ページの抜粋 -
- - -
二世帯住宅の気になる価格は?実家に土地ありの場合いくら?

実家を建て直して新たに二世帯住宅を作る場合、気になるのはその価格です。

すでに土地ありなのですから、家の建築費用のみになるはずですが、果たしていくらぐらいになるのでしょうか。

今回は二世帯住宅の種類とその価格、および価格を抑えるポイントなどについてお話いたしましょう。

実家のある土地に二世帯住宅を建てると親世帯にどんなメリットがあるか?

実家に親世帯が住んでいて自分たち子世帯は別の場所で生活しているかたが、実家の土地に二世帯住宅を建てる場合、気になるのは価格だけではありません。

親世帯とうまくやっていけるのかどうか、とても気にかかりますよね。

しかし親世帯からすれば、新しい土地に引っ越すのでなく初めから土地ありなので、無理なく生活していけます。
- - -
抜き出した行 -
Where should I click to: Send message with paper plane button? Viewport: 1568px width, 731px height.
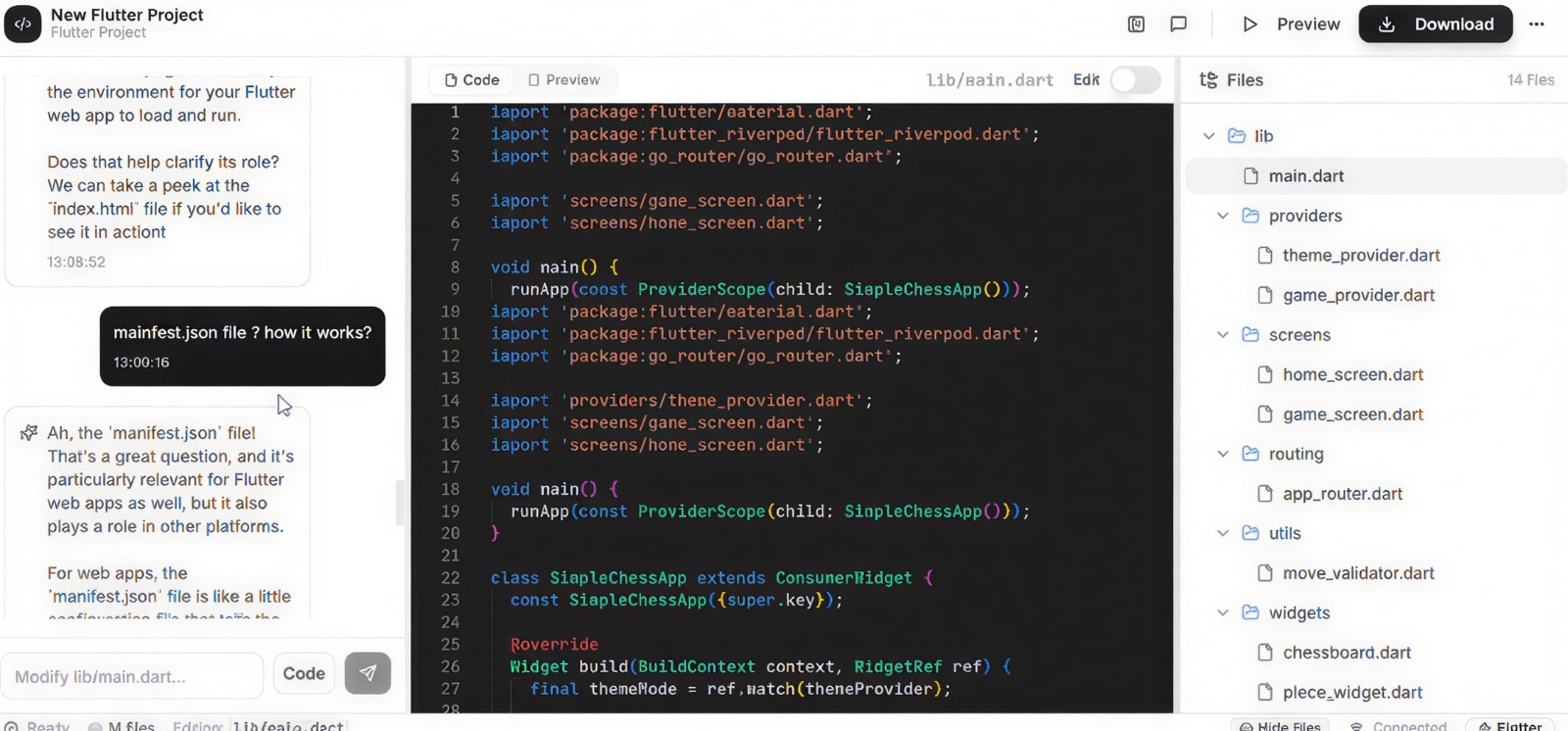[x=368, y=673]
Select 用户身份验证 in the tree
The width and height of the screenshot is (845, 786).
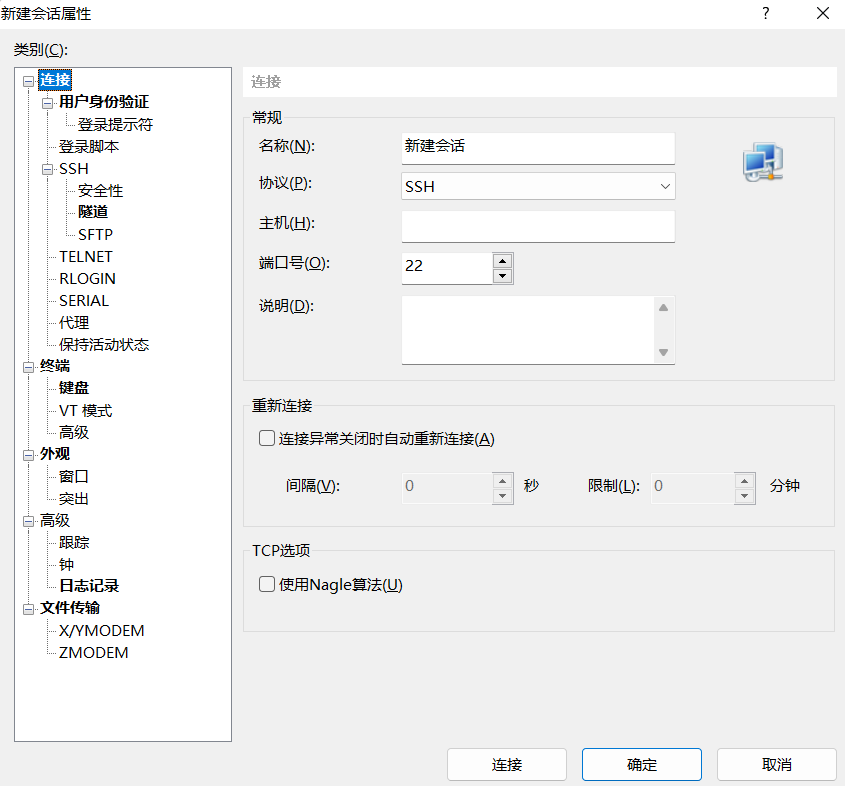(104, 102)
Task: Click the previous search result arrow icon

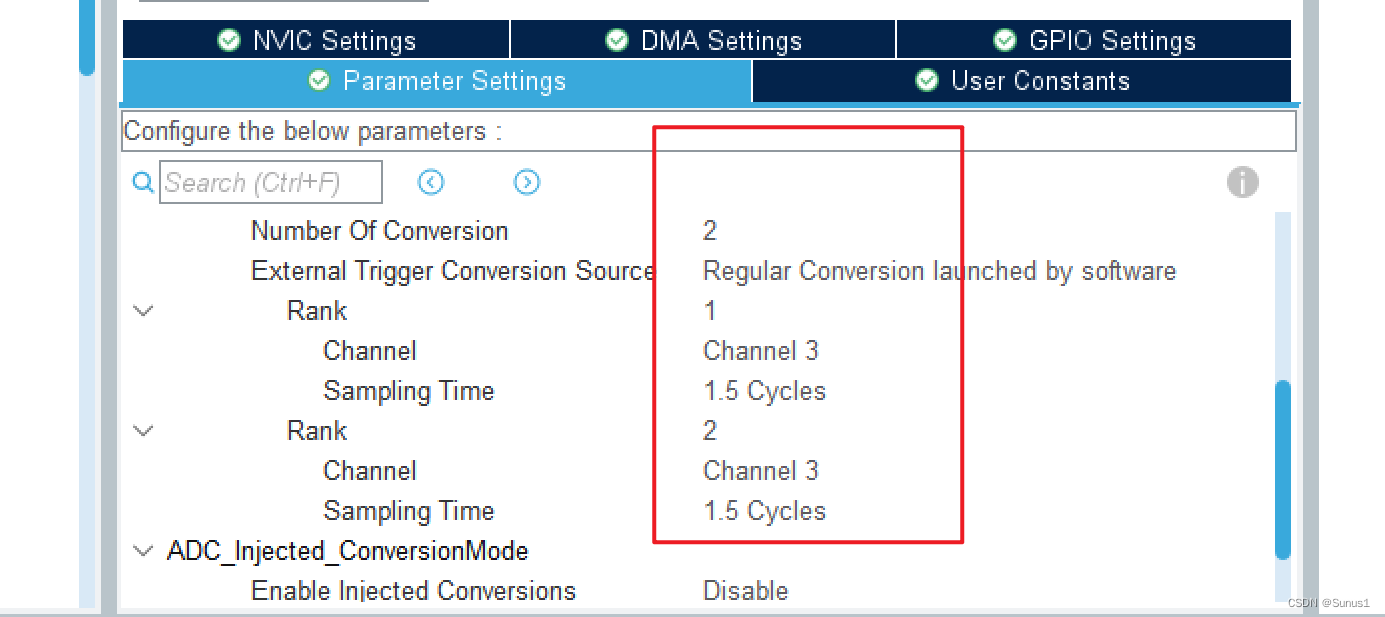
- - -
与えられた指示 -
二世帯住宅の価格についての文章を、最後の一文のあとから書き進めてください。

指示への回答 -
子世帯と住むことで、老後の生活への不安も軽減されるでしょう。

介護が必要になったときは子世帯にやってもらうというよりも、公的な支援をメインにし、子世帯にはあくまでもサブとしてサポートしてもらうのが互いに負担の少ない方法です。

親の介護のために子どもが実家に通ったり同居したりする例がありますが、子世帯の暮らしが崩壊してしまい、共倒れとなるケースが相次いでいます。

その点、二世帯住宅は適度な距離感があるため親世帯が訪問介護を受け入れやすく、子世帯も自分たちの生活ベースを崩すことなくサポートできるのでうまくやっていけるのです。

また、孫の成長が間近で見られるというのも親世帯にとっては何よりで、生活にハリが生まれます。

実家のある土地に二世帯住宅を建てると子世帯にどんなメリットがあるか?

では子世帯のほうはどうでしょう。

子世帯にとっても下記のような良いところがあるのです。

①子ども(親世帯からみれば孫)の面倒を見てもらえる

いちばん大きなメリットです。

夫婦共稼ぎの場合は特に助かるでしょう。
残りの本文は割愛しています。